By Kate Pinsonneault
Here’s a fun art therapy activity you can try. You’ll need some paper and whatever you like to draw with; felts, crayons, pastels, coloured pencils, etc. Here we go…
- Draw a picture of your favourite animal (no one else will see it 🙂
- As you draw it, consider its day-to-day life, its joys, its strengths and its hardships and challenges.
- When you are finished and have thought about its life, you are going to give your animal a superpower.
- Draw a second picture with the animal using its superpower.
- Consider how its life will be different now, how it might be better, safer, easier. Can it have its needs met in a way it couldn’t before?
- Now take a moment to consider your own life as you were growing up. Can your younger self relate to your animal? What are the things you did to make your life safer or to try to meet your needs? Any parallels to the animal in your drawings?
- Take a moment to reflect on any insights you might have gotten from this activity.

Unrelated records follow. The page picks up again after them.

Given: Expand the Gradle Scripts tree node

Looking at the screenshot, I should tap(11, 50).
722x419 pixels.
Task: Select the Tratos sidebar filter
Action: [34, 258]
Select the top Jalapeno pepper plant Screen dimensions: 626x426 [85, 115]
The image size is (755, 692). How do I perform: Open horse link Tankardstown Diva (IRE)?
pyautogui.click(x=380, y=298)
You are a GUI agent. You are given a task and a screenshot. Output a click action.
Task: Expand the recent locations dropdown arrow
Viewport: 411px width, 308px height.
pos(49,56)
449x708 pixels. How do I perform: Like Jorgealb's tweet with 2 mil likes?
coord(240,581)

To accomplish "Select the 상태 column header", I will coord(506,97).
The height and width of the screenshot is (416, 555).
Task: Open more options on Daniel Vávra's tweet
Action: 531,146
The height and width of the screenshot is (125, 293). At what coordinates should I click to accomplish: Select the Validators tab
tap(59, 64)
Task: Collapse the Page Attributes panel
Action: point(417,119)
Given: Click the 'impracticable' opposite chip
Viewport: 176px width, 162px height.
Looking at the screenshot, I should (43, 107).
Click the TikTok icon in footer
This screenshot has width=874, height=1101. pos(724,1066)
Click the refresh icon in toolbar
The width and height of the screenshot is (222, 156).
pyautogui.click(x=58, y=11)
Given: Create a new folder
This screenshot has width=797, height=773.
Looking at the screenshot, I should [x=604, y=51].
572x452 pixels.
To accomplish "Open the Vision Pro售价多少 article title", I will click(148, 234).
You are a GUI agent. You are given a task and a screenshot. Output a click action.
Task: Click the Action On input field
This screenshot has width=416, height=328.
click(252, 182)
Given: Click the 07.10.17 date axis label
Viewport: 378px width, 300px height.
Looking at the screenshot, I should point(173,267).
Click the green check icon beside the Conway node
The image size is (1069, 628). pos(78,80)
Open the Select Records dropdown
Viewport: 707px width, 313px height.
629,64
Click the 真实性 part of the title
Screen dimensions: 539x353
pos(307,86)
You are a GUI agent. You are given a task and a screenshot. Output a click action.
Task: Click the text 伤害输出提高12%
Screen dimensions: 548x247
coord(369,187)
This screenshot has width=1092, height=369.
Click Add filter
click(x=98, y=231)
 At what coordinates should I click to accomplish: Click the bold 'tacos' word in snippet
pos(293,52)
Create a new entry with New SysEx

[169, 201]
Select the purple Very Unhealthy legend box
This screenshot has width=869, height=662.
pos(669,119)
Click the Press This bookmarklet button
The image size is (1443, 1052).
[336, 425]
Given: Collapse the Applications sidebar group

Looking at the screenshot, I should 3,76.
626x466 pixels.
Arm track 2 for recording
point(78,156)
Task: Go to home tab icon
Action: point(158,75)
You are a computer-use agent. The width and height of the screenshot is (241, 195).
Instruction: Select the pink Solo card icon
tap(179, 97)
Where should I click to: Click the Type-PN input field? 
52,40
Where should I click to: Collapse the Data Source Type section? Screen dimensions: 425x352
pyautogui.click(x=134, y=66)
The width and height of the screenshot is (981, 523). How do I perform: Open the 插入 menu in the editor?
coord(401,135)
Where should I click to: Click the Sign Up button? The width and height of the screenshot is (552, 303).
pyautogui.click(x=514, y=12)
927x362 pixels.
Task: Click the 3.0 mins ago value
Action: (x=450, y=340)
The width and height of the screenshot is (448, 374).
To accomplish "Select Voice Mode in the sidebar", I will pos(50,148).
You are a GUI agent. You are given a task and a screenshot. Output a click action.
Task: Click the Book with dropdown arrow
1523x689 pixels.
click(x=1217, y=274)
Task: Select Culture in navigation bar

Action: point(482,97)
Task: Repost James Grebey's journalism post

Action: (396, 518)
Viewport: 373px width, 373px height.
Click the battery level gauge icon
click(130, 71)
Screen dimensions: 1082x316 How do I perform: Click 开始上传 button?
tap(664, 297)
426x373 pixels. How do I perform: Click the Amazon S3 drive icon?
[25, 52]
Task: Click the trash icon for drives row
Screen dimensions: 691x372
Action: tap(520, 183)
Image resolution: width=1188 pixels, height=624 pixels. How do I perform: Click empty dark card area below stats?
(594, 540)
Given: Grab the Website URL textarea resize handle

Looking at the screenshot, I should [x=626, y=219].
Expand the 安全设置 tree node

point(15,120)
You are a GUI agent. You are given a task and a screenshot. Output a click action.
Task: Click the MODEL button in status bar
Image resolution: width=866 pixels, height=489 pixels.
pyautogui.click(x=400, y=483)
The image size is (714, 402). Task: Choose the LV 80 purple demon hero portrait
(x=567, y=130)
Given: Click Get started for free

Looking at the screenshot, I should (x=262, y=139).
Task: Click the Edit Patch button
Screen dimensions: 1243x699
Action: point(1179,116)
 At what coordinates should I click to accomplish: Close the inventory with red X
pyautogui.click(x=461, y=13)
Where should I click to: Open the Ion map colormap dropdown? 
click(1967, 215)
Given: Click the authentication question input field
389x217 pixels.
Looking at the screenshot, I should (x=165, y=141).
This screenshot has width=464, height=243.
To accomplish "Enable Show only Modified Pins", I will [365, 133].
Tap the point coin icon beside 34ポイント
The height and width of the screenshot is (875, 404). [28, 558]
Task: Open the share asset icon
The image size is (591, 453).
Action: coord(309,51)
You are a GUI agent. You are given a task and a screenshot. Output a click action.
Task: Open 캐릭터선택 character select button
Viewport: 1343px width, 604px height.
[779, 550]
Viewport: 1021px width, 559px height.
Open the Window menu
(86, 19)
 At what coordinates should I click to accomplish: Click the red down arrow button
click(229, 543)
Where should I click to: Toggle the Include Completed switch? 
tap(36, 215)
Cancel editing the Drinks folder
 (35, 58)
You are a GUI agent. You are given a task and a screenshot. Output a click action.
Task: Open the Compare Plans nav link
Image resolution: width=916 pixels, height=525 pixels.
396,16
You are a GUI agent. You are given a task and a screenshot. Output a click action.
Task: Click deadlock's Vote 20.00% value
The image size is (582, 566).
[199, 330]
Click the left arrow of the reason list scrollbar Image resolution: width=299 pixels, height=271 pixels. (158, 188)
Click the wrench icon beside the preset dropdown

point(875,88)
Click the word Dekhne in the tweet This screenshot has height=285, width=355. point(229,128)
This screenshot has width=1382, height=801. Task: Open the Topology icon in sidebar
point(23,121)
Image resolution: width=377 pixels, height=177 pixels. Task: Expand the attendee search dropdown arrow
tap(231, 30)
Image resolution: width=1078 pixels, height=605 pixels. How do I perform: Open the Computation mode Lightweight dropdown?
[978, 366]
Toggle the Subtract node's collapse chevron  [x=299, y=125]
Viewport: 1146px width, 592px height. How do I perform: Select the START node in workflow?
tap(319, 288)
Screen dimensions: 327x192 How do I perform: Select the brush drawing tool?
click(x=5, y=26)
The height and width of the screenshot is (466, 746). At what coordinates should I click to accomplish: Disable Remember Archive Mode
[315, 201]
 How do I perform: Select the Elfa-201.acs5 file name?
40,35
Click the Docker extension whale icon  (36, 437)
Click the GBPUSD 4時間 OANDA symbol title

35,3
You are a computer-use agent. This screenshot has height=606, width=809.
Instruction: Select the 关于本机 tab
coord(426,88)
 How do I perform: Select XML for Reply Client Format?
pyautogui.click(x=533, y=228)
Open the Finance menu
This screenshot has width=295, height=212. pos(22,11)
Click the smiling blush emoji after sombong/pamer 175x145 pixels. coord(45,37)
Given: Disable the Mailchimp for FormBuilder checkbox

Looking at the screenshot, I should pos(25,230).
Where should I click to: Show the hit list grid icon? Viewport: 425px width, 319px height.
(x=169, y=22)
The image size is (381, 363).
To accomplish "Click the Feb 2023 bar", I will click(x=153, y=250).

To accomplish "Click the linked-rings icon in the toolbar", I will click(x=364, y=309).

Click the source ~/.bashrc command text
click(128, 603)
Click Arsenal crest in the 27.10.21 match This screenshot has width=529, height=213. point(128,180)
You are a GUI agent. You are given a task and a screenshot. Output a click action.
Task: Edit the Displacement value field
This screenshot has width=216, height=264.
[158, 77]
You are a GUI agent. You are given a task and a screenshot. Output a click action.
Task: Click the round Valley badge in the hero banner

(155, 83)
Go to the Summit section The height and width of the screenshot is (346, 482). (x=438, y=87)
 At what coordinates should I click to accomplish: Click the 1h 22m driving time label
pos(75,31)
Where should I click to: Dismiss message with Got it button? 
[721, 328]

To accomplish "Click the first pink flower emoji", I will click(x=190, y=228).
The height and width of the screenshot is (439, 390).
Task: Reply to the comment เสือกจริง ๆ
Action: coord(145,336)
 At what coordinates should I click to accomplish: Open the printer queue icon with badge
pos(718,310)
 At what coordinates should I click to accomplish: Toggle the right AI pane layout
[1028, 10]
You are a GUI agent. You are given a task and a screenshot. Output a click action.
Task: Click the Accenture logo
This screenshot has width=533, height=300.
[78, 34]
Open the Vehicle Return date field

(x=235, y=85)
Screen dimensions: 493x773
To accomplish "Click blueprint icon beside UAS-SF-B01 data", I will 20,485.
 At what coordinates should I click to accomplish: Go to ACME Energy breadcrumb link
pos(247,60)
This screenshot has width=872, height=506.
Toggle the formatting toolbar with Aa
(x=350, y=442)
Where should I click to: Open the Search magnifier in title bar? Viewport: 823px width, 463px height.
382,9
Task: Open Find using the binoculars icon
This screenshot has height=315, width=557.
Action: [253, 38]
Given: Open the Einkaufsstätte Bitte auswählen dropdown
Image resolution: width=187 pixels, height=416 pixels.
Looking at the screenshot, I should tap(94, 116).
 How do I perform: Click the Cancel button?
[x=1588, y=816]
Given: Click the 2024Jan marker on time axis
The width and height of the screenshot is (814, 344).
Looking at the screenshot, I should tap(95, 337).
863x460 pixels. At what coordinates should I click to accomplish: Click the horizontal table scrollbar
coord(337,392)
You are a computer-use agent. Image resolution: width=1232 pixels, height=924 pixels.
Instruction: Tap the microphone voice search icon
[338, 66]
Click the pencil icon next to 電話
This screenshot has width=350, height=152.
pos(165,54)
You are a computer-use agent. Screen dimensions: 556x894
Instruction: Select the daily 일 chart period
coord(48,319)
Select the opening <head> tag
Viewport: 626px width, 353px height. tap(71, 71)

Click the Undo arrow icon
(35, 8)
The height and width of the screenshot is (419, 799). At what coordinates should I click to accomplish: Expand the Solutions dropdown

When I did this activity the first time, I drew an elephant and its superpower was to become very small. Now food was not a problem as it could fill up on a single blade of grass and it would be invisible to hunters. When I considered myself as a child, I realized I was always trying to make myself small, not need much, and hide from those who hurt me. It helped me to realize that in my 30’s I was still trying to be small and unnoticed. This activity really helped me see that. I hope it helps you too.